Required work ::
Going from the line that contains "At what coordinates" through the last line of the records, set down each line again exactly, both included, with pictures left out.

Task inputs ::
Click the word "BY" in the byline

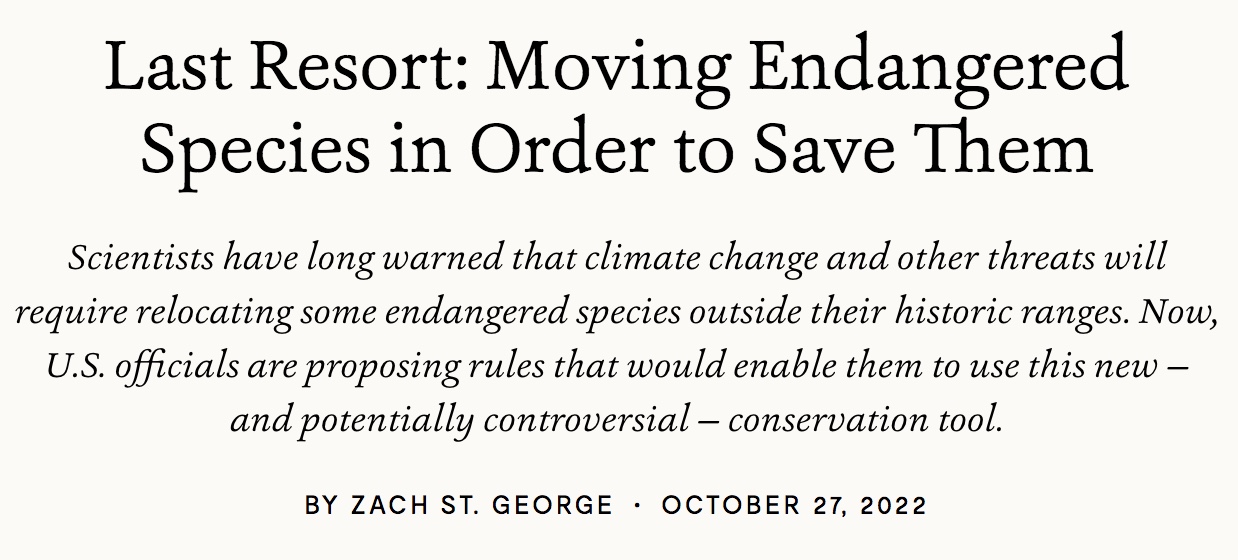tap(322, 505)
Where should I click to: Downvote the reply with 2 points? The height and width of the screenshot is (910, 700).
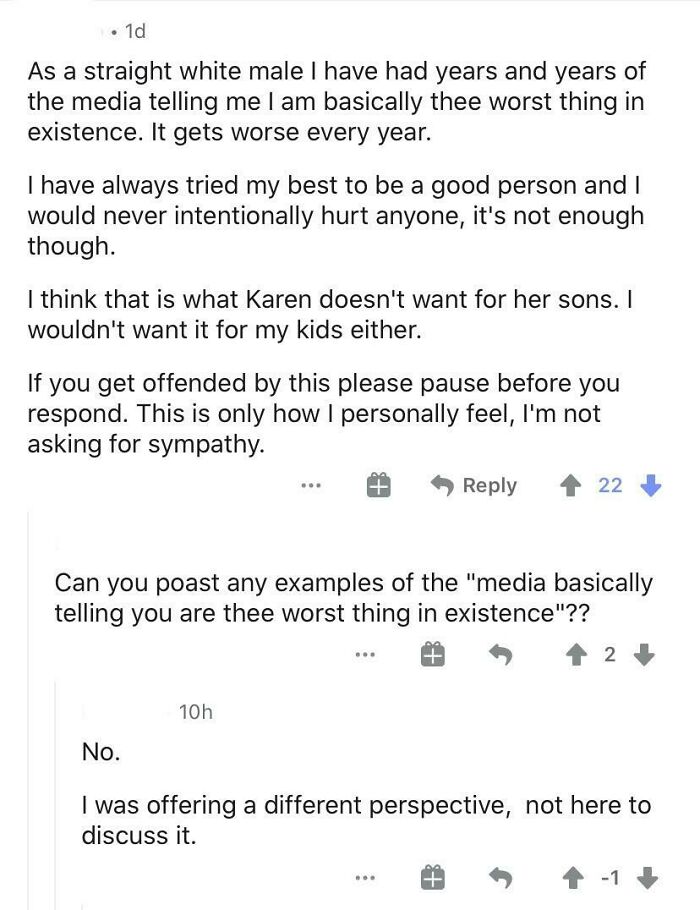646,656
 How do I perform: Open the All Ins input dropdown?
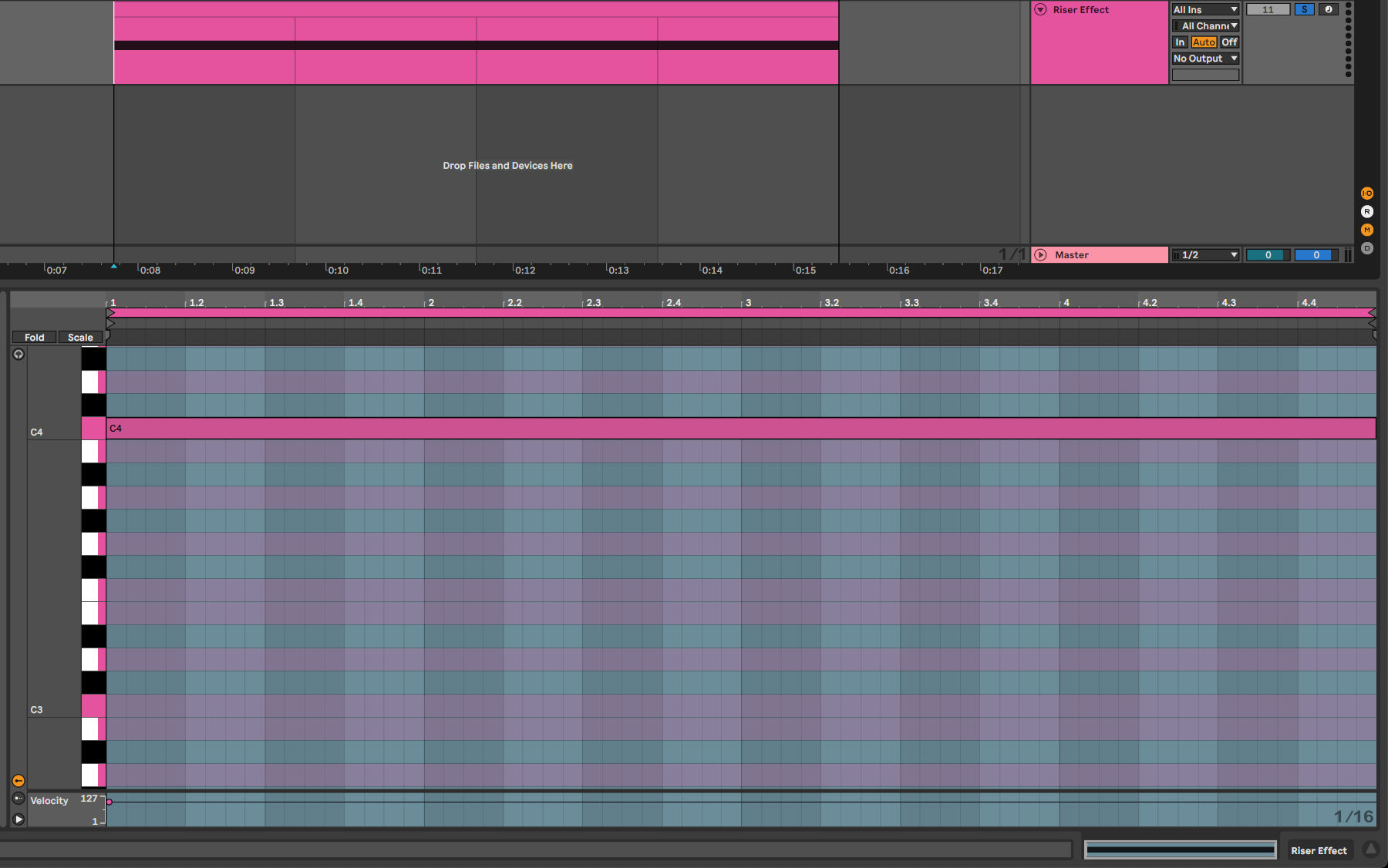tap(1205, 10)
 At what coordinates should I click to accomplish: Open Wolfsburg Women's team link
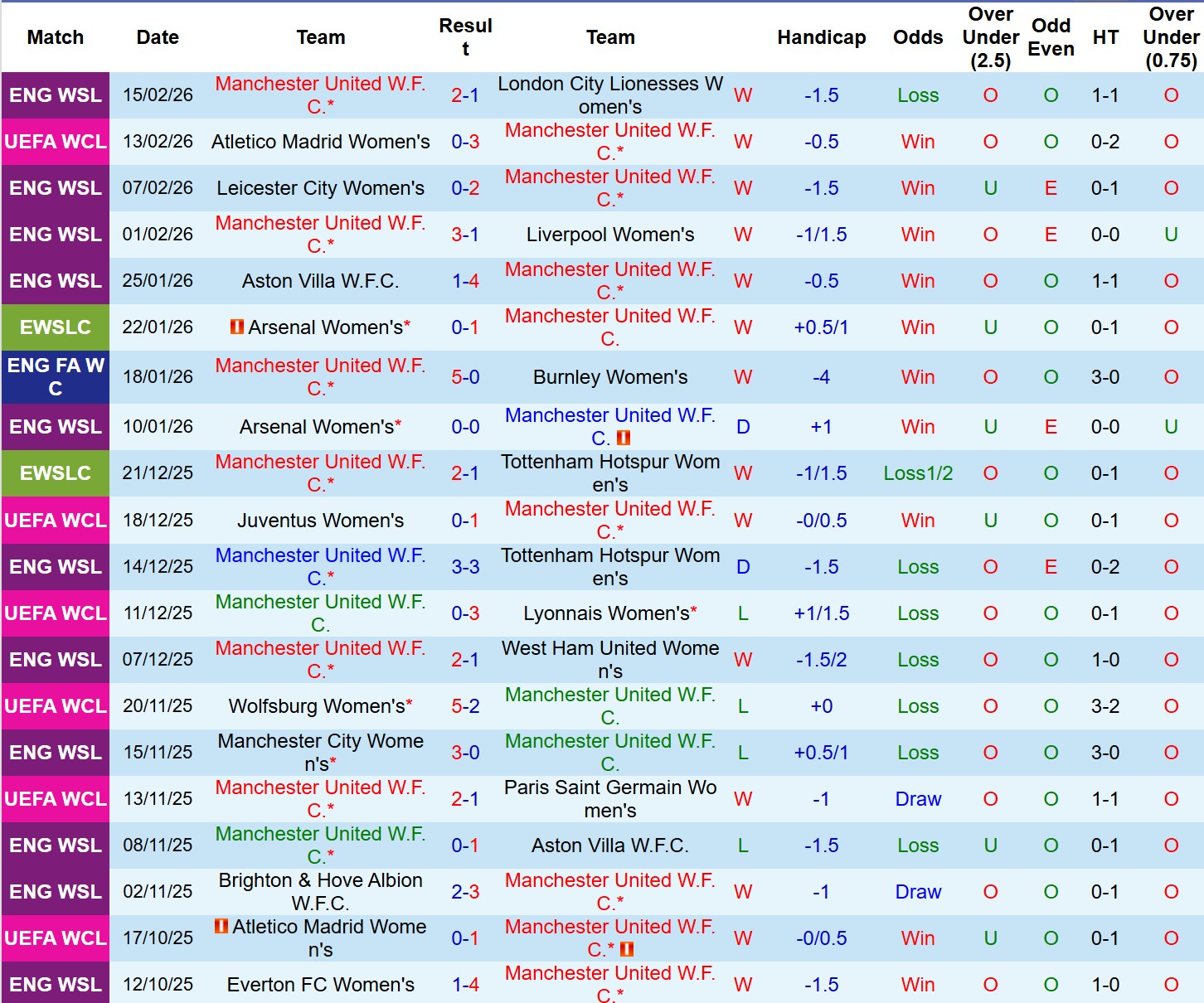(x=317, y=706)
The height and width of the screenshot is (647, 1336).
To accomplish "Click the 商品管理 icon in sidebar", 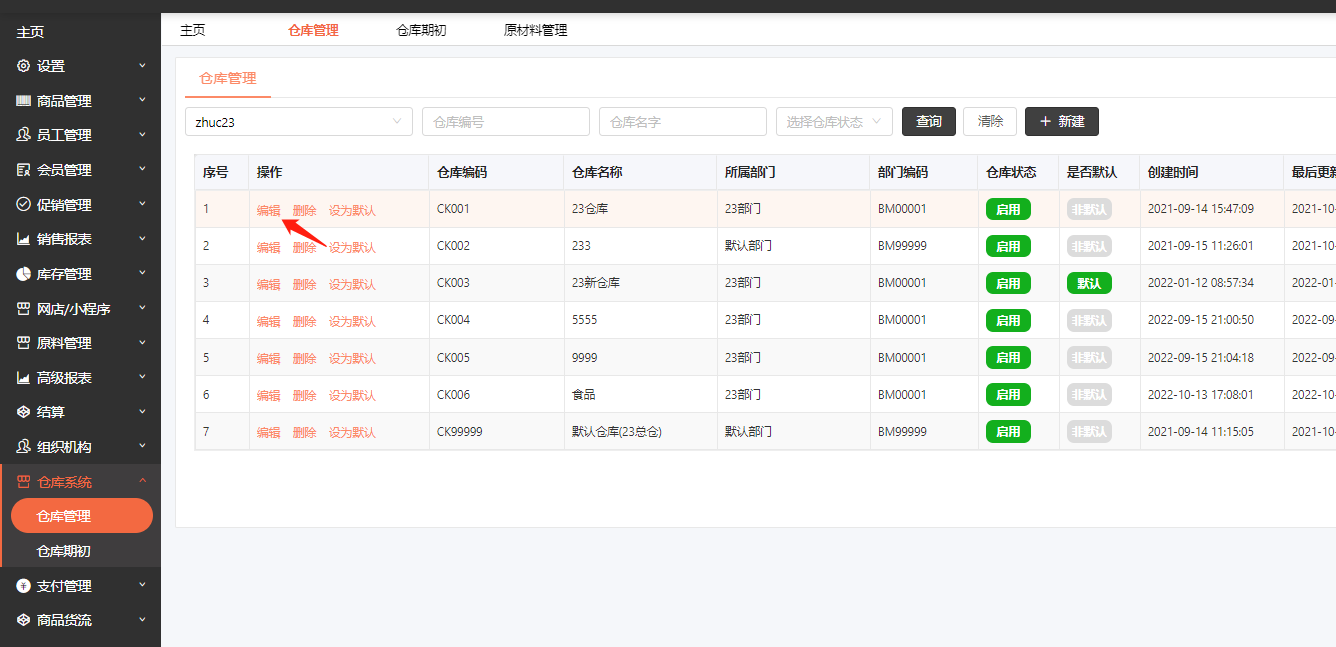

Answer space ::
 At what coordinates should I click to accomplish: Open Wolfsburg Women's team link
(x=317, y=706)
The height and width of the screenshot is (647, 1336).
To accomplish "Click the 商品管理 icon in sidebar", 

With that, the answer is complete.